Exhaust fumes from passing vehicles, neglect from county road maintenance employees and lack of water or food does not stunt the growth or impair the long-lasting blooms of this hardy bush.
Use these tips for planting and growing the hardy crepe myrtle bush in your landscape.
The crepe (or crape) myrtle bush comes in different heights and width.
A dwarf variety will reach a mature size of 3 feet tall and 3 feet wide and a standard bush can reach a mature size of 30 feet and 20 feet wide its never pruned.
Regardless of which variety you plant, the bush can be kept pruned to fit any outdoor space you want it to grow in.
Select a full-sun planting location that has well-draining soil. Dig a hole that is twice as wide and twice as deep as the root ball.
Place compost in the bottom half of the hole, then place root ball in the center of the planting hole.
Add or remove soil as needed under the root ball until it’s even with the surrounding soil.
Back-fill the planting hole, firming soil in place.
Water newly planted bush and lay three inches of organic mulch around the base of the bush, being careful to keep the mulch from touching the trunk of the crepe myrtle.
Save severe pruning until late winter when crepe myrtle bush is dormant. Start pruning in the center of the bush and prune away all criss-crossed growth.
Next, prune off side branches that have developed on the main trunk up to about 4 feet in height.
If the bush needs to be shortened prune the remaining branch tops in a semi-circle, starting low on the outside branches, working up and over, then heading back down on the other side.

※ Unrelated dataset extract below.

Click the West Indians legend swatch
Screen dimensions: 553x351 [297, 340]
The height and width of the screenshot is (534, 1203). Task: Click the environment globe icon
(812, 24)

Branches will become heavy when in full bloom and may bend low towards the ground, especially after a rain.
The branch wood is soft and flexible and rarely will one break off. After the rainwater evaporated, the branch will return to its normal position.
Food and Water
One application of any tree or balanced lawn fertilize a year applied in spring is plenty of food for a crepe myrtle. Water bushes only during times of extreme drought.
Blooms look like one large bloom from a distance, but they are actually a multitude of tiny blooms on the end of a long stem.
The tiny flowers are thin and delicate, looking and feeling much like crepe paper.
The blooms are born on long, straight stems and make good cut flowers, however, they will only last a few days after being cut.
Bloom colors are deep pink or light pink, deep purple or lavender and white and will appear in mid-summer and last till summer’s end.
The bushes also put on a brilliant color display of fall foliage. The small leaves will turn bright shades of orange and red before falling off for the winter.
Bark and Birds
Crepe myrtle bushes have an interesting bark.
The bark is smooth and as the trunk and branches grow, the old bark splits and is discarded by the bush, mush like the way a reptile sheds its skin.
The bark can be left hanging from the trunk or pulled off with very little effort.
A variety of birds are attracted to the thick foliage and berries produced by the crepe myrtles.
The berries form on the stems after the blooms begin to fade and will be quickly eaten by birds and squirrels.
Crepe myrtle bushes will propagate themselves via underground roots.
A few years after planting, a new bush typically will sprout up a foot or so away from the original bush.
Dig the new bush up and transplant it to a new location or keep it pruned off at the ground.